Choosing your crowdfunding platform was only the first of your online activities – now comes what is arguably the most important communication tool in your arsenal: social media. Before you build your Kickstarter page and start posting to your business Facebook page and sending emails to all of your contacts, you need to do the very important pre-work of building interest in your idea. As soon as you start building your business plan and decide you really are moving forward with this idea, start to tease it to your audience. This is the time to build your social media presence if you do not already have one – but be strategic in your movements. There are many different social media outlets and you have to find the one or several that provide the most engagement from your audience with your specific idea. If you have a technology project, Pinterest is unlikely to be your best bet, but Twitter and YouTube will likely provide you with great engagement rates.
It makes sense to test the waters before you launch a full-on content marketing campaign to assure that your messages are engaging and that you have the right marketing mix of platforms to reach the broadest possible group about your message. Spend time creating thoughtful content that will value your user base – this is not the time to push out a bunch of promotional messages. Keep the value to your reader top of mind, and your audience will respond.
You have your intro video, your snazzy graphics, and your content marketing plan firmly in place. You know your business story and you are sticking to it. You know exactly which platforms will provide you with the size of niche audience that you need to get fully funded. All that is left to do is to take a deep breath and hit the ‘Publish’ button on your equity crowdfunding campaign and sit back to rake in the profits, right? Wrong. Your work is just beginning.

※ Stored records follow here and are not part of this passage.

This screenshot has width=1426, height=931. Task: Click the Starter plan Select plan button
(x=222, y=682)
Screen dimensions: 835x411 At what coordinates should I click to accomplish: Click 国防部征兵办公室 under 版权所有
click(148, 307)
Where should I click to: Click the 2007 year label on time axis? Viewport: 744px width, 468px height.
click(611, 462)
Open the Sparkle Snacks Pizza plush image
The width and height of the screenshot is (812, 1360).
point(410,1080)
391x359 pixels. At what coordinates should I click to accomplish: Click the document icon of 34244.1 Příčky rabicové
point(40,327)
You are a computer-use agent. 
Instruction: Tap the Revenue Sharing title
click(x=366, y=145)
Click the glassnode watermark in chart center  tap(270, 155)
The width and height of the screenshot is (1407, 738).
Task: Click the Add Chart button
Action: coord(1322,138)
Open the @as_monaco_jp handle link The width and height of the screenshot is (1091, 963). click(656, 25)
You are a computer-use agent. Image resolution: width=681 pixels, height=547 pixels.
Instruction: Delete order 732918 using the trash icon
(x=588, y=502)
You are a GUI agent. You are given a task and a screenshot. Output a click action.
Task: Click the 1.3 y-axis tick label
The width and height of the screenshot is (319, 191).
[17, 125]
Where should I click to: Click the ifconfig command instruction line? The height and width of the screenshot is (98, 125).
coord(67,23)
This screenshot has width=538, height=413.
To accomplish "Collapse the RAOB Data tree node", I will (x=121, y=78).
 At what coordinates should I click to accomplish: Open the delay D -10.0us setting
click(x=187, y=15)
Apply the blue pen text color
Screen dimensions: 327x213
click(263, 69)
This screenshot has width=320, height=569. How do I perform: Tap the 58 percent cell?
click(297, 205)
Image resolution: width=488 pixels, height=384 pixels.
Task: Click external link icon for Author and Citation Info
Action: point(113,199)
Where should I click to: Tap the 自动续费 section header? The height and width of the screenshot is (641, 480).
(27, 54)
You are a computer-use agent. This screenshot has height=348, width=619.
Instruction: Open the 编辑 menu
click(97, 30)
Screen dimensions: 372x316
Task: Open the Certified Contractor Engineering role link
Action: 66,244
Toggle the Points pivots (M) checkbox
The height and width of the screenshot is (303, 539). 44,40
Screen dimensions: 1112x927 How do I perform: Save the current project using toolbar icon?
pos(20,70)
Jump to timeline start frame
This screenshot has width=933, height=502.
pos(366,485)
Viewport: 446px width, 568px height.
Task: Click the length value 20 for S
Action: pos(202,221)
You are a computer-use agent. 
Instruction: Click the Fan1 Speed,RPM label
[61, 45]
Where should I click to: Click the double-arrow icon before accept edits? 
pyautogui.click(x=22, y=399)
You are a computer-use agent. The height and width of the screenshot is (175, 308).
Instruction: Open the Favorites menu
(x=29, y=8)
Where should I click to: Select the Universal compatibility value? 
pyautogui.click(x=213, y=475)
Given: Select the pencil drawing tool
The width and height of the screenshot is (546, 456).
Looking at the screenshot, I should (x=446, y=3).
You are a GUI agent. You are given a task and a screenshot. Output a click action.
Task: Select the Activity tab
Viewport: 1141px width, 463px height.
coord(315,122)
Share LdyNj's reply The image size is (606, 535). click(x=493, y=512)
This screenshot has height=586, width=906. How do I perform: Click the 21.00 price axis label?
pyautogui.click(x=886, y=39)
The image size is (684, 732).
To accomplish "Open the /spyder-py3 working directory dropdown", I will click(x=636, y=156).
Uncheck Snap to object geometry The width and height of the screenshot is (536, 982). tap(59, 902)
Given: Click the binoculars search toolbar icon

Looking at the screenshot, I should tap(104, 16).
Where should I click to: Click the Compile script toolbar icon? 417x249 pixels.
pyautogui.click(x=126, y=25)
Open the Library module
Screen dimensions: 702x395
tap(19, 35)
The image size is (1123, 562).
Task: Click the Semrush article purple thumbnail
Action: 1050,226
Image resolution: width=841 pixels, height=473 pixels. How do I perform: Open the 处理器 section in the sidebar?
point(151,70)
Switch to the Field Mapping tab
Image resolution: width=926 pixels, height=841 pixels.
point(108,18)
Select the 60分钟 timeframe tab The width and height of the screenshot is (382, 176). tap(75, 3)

Smart marketers know that simply releasing something into the world is not enough to make it catch on. You need buzz, community interest . . . and some press would not hurt either. If possible, find a way to be interviewed – either for your newspaper, favorite blog focused on the topic, or a local radio or television station. Even if a television spot airs at 2am, it gives you some credibility as well as video or audio that you can use in marketing. Get endorsements and share them regularly. Continually put out high quality and interesting content that your audience can use by following the 80/20 rule: for every ten messages, only two should be promotional. The remainder should provide true value to your audience or they will disengage. Stay visible and personal in your campaign – posting relevant updates to your campaign page and to social media. Let people know that you are still visible and engaged and that you personally appreciate their support. People do not engage with brands, especially brands that they are unfamiliar with. Instead, they want to work with people – people just like you – people with a story to tell and a compelling way of communicating that story.
Even when you do not have huge premiums available, saying ‘Thank You’ is often enough for your supporters. Everyone likes to be appreciated, and being able to share on a regular basis how their funds are advancing the business is important on both sides. If you leave with no other thought, remember “consistency”: consistency of communication timing, consistency of messaging, and consistently saying ‘Thanks’.